### REQUIRED WORK
Reproduce the data below word for word, leaving out the pictures.

### DATA IN THIS EXERCISE
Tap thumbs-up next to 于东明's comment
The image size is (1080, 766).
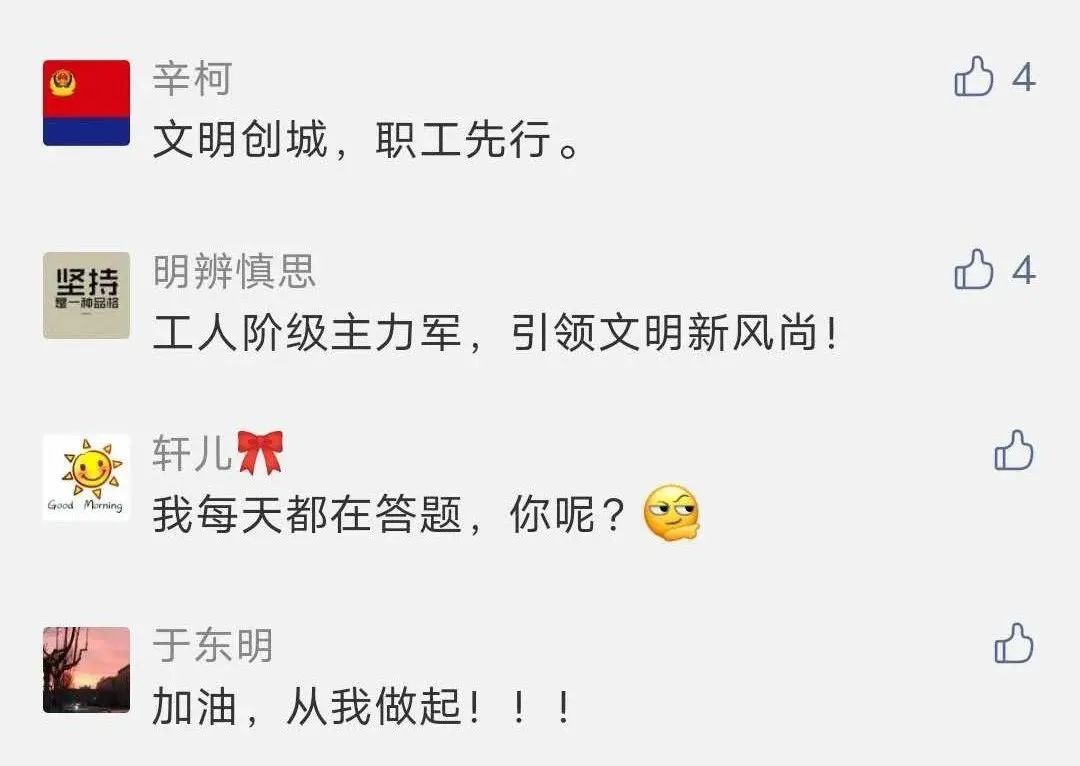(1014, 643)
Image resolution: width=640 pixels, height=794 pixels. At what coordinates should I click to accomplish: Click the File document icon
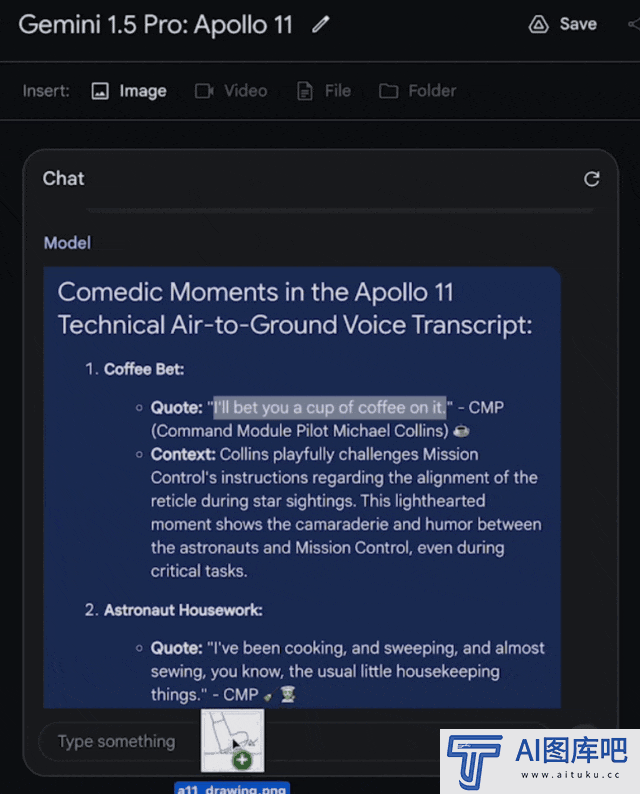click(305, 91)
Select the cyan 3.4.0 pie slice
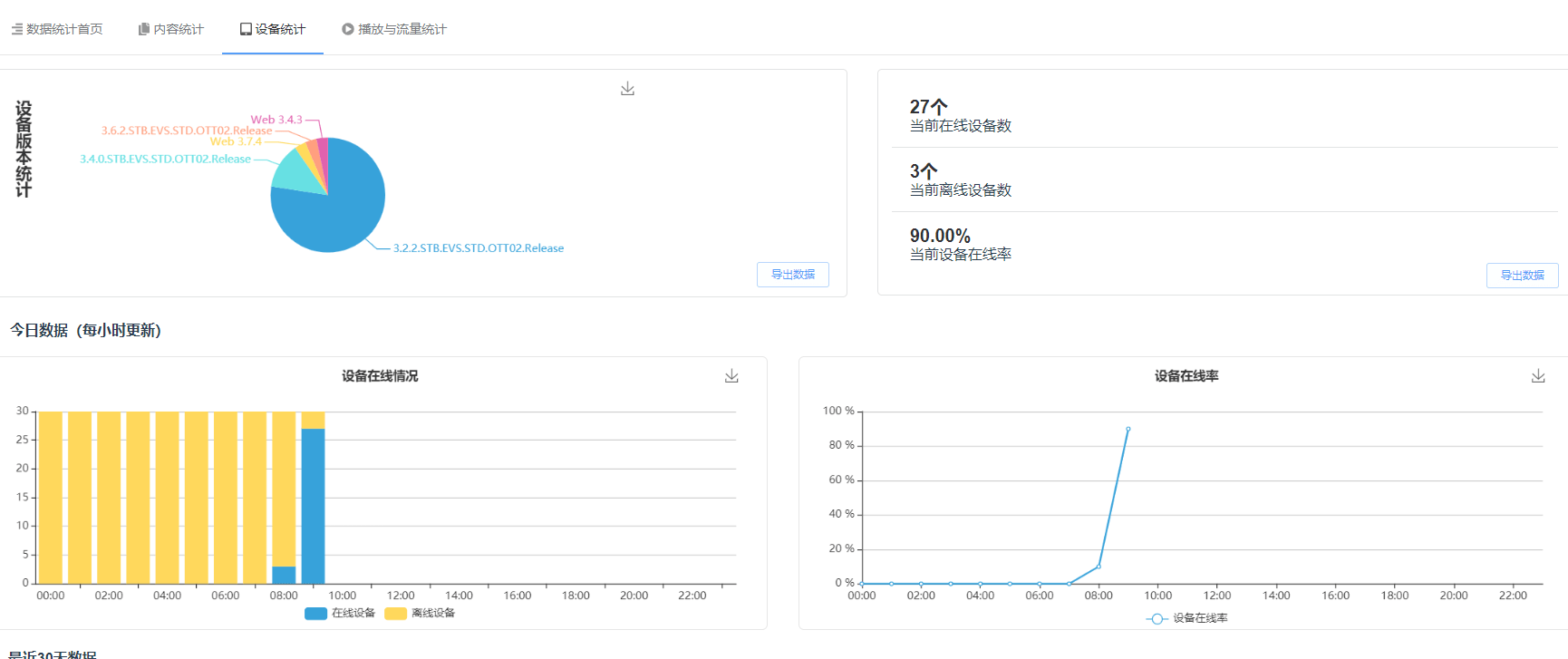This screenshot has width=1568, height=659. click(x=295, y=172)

### EXERCISE OUTPUT
Tap thumbs-up next to 于东明's comment
The image size is (1080, 766).
(1014, 643)
Image resolution: width=640 pixels, height=794 pixels. At what coordinates should I click to accomplish: Click the File document icon
click(305, 91)
Select the cyan 3.4.0 pie slice
This screenshot has width=1568, height=659. click(x=295, y=172)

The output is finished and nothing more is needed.